[Задания]
- 1) Перепишите из текста о МХАТе без изменений всё от слов «Олег МХАТ –» и до слов «года, 75 лет).».
- 2) Укажите, пожалуйста, по тексту о МХАТе, когда умер Михаил Яншин.
- 3) Продолжите текст о МХАТе, начав сразу после последнего приведенного в нем предложения.

:: Исходный текст

Олег МХАТ – новые смерти

Олег

МХАТ – новые смерти

Как мы помним, после прихода в МХАТ Олега Ефремова среди «великих стариков и старух» Художественного театра начался настоящий мор – они стали уходить из жизни один за другим. Так, только в период с августа 1971 по апрель 1973 года умерли восемь «старейшин»: О. Лабзина, А. Жильцов, М. Кедров, И. Раевский, К. Еланская, Б. Ливанов, В. Белокуров, А. Тарасова.

Во второй половине 70-х к этому списку добавились: Ольга Андровская (умерла 31 марта 1975 года, 77 лет), Александр Комиссаров (умер 5 августа 1975 года, 71 год), Михаил Яншин (умер 17 июля 1976 года, 73 года), Виктор Станицын (умер 24 декабря 1976 года, 79 лет), Анатолий Вербицкий (умер 4 июля 1977 года, 51 год), Алексей Грибов (умер 26 ноября 1977 года, 75 лет), Павел Массальский (умер 15 декабря 1979 года, 75 лет).

Было бы кощунственно обвинять в этих смертях Ефремова. Как говорится, жизнь есть жизнь. Однако в случае с Анатолием Вербицким (самым относительно молодым из этого списка) «рука Ефремова» все-таки проглядывает. Каким образом?

Вербицкий родился в семье известного мхатовского актера и теннисиста Всеволода Алексеевича Вербицкого 3 февраля 1926 года. Девятиклассником в первые годы войны начал работать во МХАТе, сначала в столярных мастерских, потом как участник массовых сцен. В 1943 году стал студентом первого набора Школы-студии МХАТа. С ним на курсе учились: В. Давыдов, Е. Ханаева, В. Трошин, М. Анастасьева, А. Баратов, С. Баталова (дочь Николая Баталова), К. Градополов (сын боксера и киноактера Константина Градополова и второго режиссера «Мосфильма» Наи Добрянской), В. Монюков (Франке), Г. Печников, К. Ростовцева, И. Тарханов (сын актера Михаила Тарханова), В. Терешкович (сын актера Михаила Терешковича), О. Фрид, Ф. Хмара, Е. Хромова, М. Юрьева (Юрге; первая жена А. Вербицкого), Л. Кошукова (его вторая жена) и др.

Закончив учебу в 1947 году, Вербицкий попал в труппу МХАТа. Играл следующие роли в спектаклях: Уолтер Гэй в «Домби и сын», Нил в «Мещанах», Тимур в «Залпе «Авроры», граф Орсино в «Двенадцатой ночи», Дантес в «Последних днях», Паншин в «Дворянском гнезде», Вронский в «Анне Карениной», Алеша в «Братьях Карамазовых», Гриша Незнамов в «Без вины виноватые», Цезарь Плошицер в «Обратном отсчете», Абас-Кули-ага и Николай Павлович в «Медной бабушке» и др.

::::
:: Исходные данные

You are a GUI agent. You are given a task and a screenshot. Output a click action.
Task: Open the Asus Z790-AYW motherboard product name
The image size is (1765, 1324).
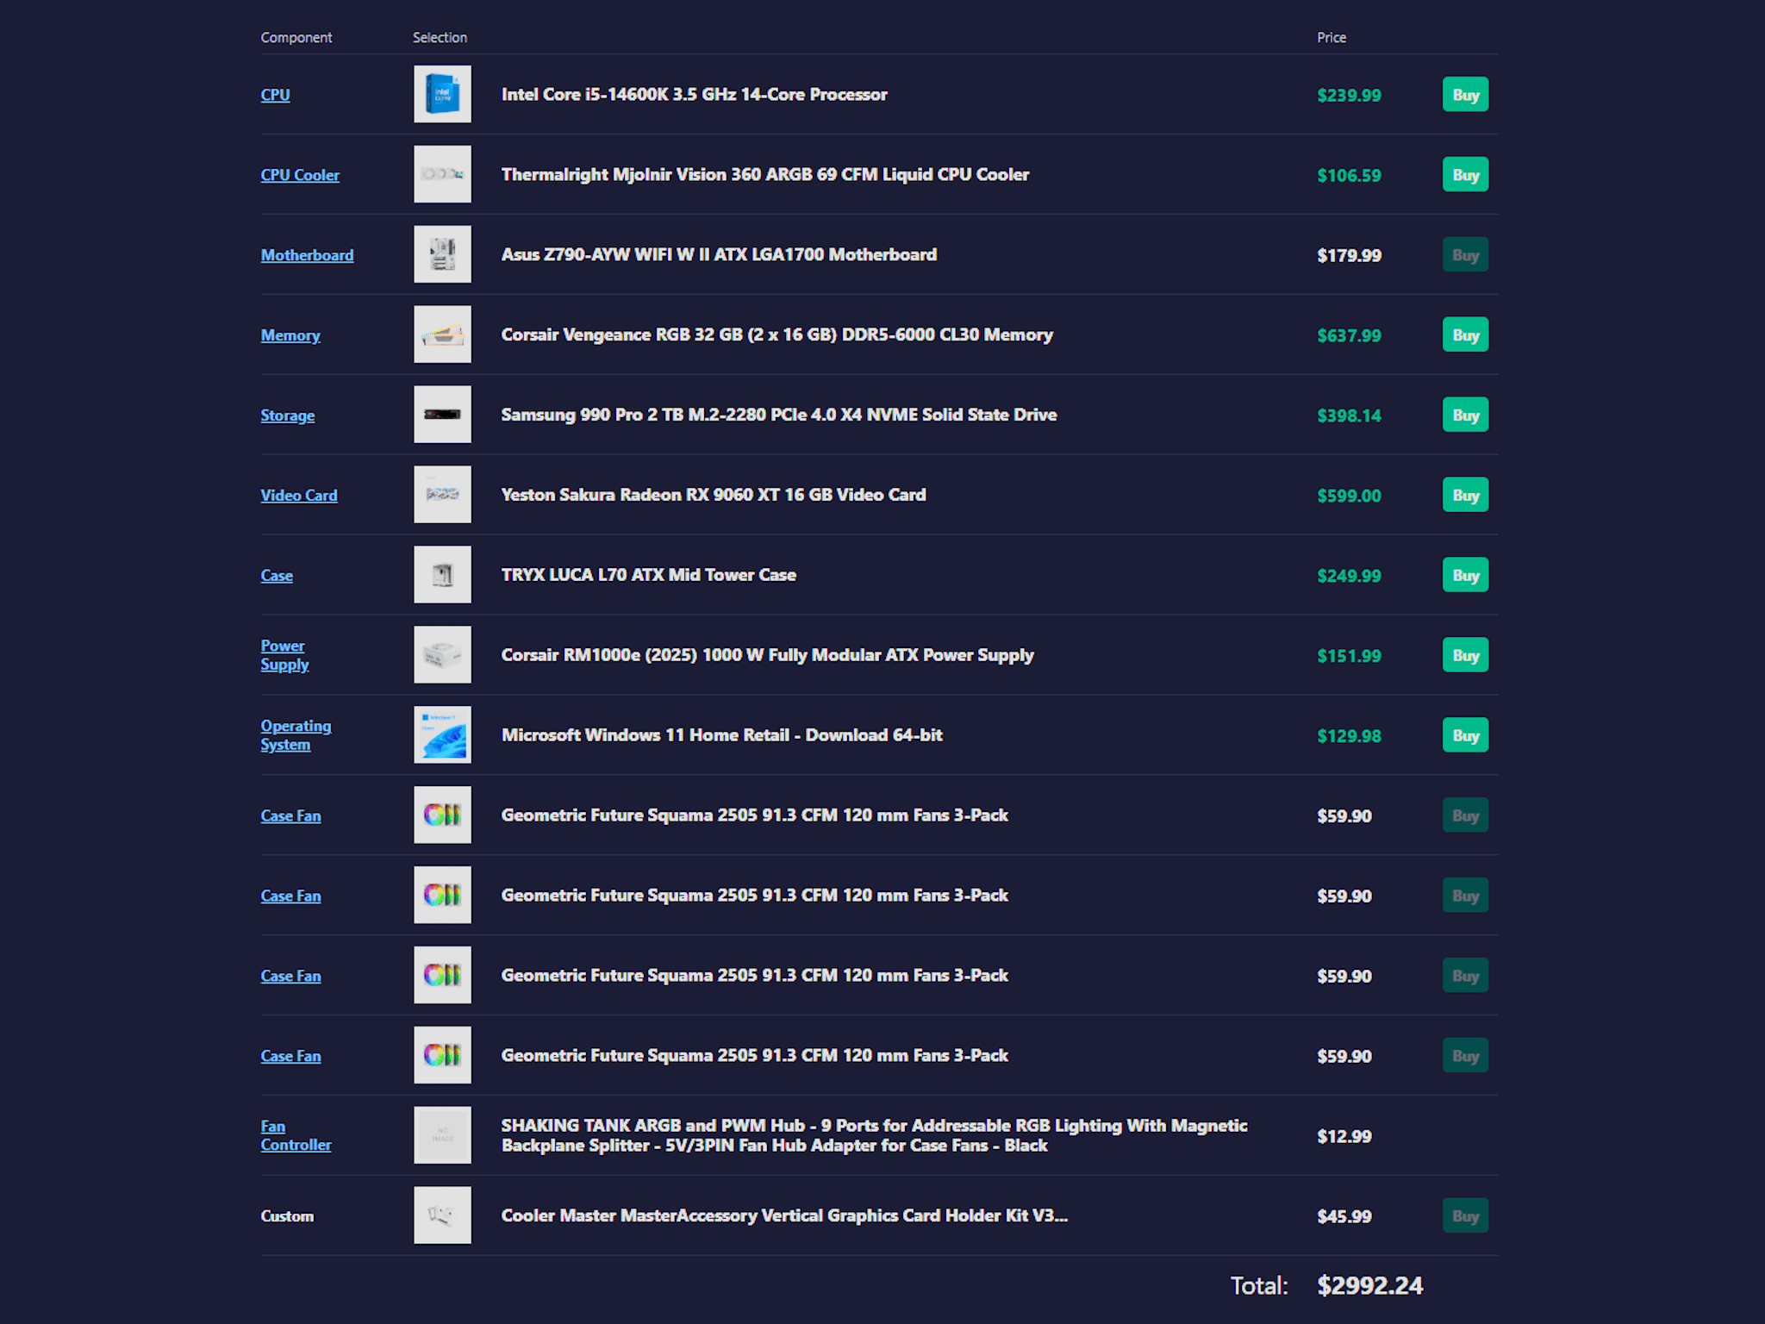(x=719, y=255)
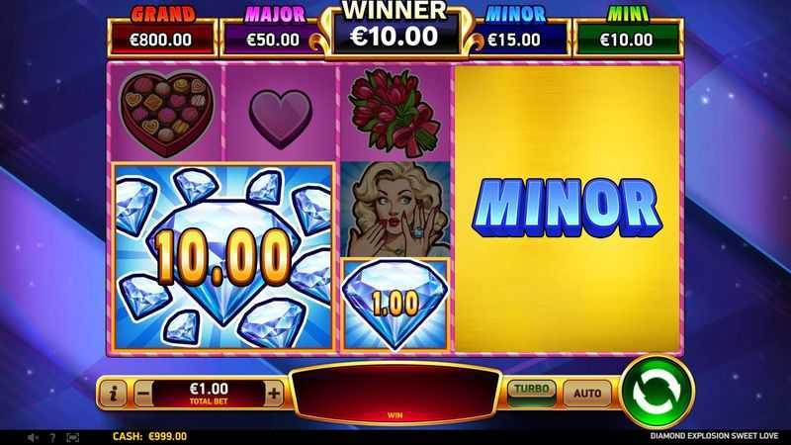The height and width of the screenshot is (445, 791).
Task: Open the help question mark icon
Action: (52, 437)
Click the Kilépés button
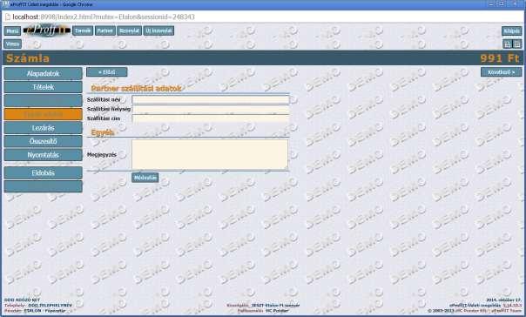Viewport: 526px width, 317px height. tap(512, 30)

::::
:: Исходные данные

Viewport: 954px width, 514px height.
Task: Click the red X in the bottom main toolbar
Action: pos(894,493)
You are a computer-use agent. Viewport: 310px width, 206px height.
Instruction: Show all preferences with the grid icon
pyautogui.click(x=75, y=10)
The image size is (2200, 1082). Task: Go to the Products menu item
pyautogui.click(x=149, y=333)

::::
:: Исходные данные

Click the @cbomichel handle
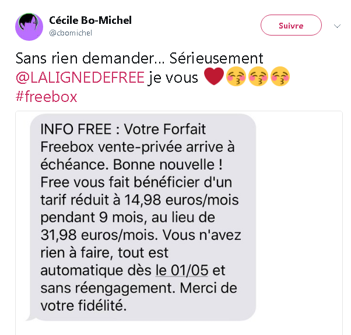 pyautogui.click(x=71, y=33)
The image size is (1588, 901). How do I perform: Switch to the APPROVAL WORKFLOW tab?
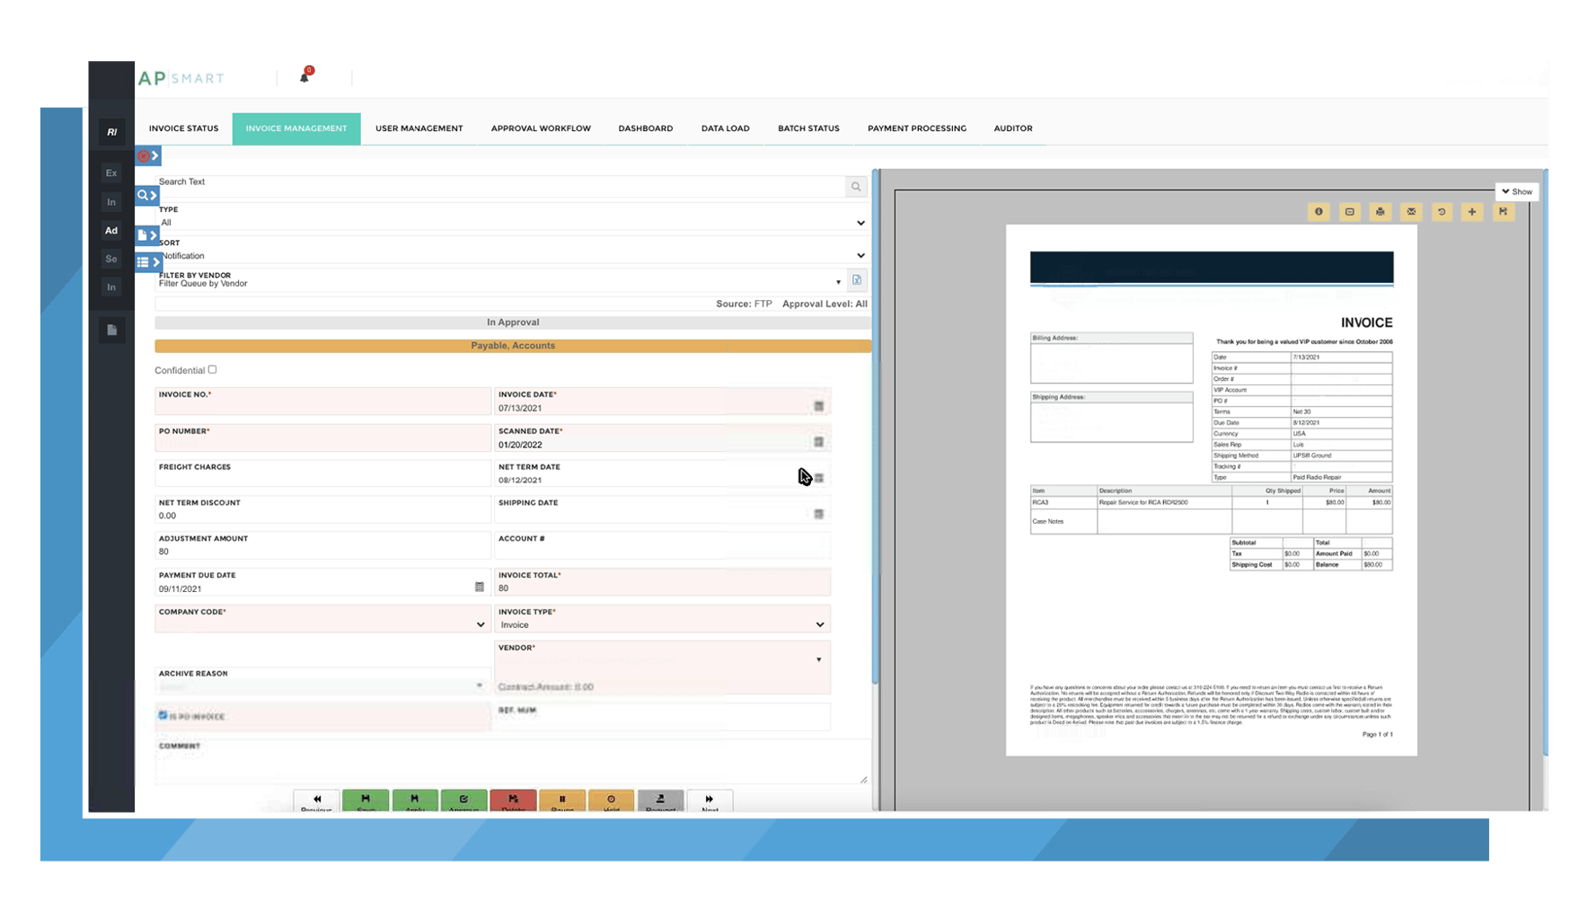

::::

[Ответы]
- 1)
Олег МХАТ – новые смерти

Олег

МХАТ – новые смерти

Как мы помним, после прихода в МХАТ Олега Ефремова среди «великих стариков и старух» Художественного театра начался настоящий мор – они стали уходить из жизни один за другим. Так, только в период с августа 1971 по апрель 1973 года умерли восемь «старейшин»: О. Лабзина, А. Жильцов, М. Кедров, И. Раевский, К. Еланская, Б. Ливанов, В. Белокуров, А. Тарасова.

Во второй половине 70-х к этому списку добавились: Ольга Андровская (умерла 31 марта 1975 года, 77 лет), Александр Комиссаров (умер 5 августа 1975 года, 71 год), Михаил Яншин (умер 17 июля 1976 года, 73 года), Виктор Станицын (умер 24 декабря 1976 года, 79 лет), Анатолий Вербицкий (умер 4 июля 1977 года, 51 год), Алексей Грибов (умер 26 ноября 1977 года, 75 лет), Павел Массальский (умер 15 декабря 1979 года, 75 лет).

- 2) 17 июля 1976 года.

- 3)
Снимался Вербицкий и в кино, дебютировав в роли лейтенанта Травкина в «Звезде». А широкая слава пришла к нему в середине 50-х, когда он исполнил две главные роли в фильмах: «Командир корабля» (капитан 3-го ранга Игорь Николаевич Светов) и «Княжна Мери» (Печорин; после этой роли актера даже приглашали в Голливуд, но времена были иные). Затем были небольшие роли в фильмах: «Сумка, полная сердец» (Андрей), «Их знали только в лицо» (Виктор дель Сарто), «Щит и меч» (Герд), «Цветы запоздалые» (адвокат), «Блокада» (нарком флота Николай Герасимович Кузнецов) и др.

Между тем недостаточную занятость в кино Вербицкий компенсировал работой в театре. И в 1970 году, когда к руководству МХАТа пришел Олег Ефремов, у Вербицкого (как и у многих его коллег по театру) возникли иллюзии, что их личный репертуар обновится. Но этого, увы, не произошло. И за семь сезонов Вербицкий сыграл только одну роль, при этом старые спектакли с его участием снимались с репертуара и никаких перспектив не предвиделось. Можно было уйти из театра, но куда, если такие актеры, как Вербицкий, всю жизнь работали в одном коллективе. А в 1977 году исполнилось ровно тридцать лет, как он пришел в труппу этого прославленного театра. Но юбилей выдался грустным. В итоге это привело к трагедии.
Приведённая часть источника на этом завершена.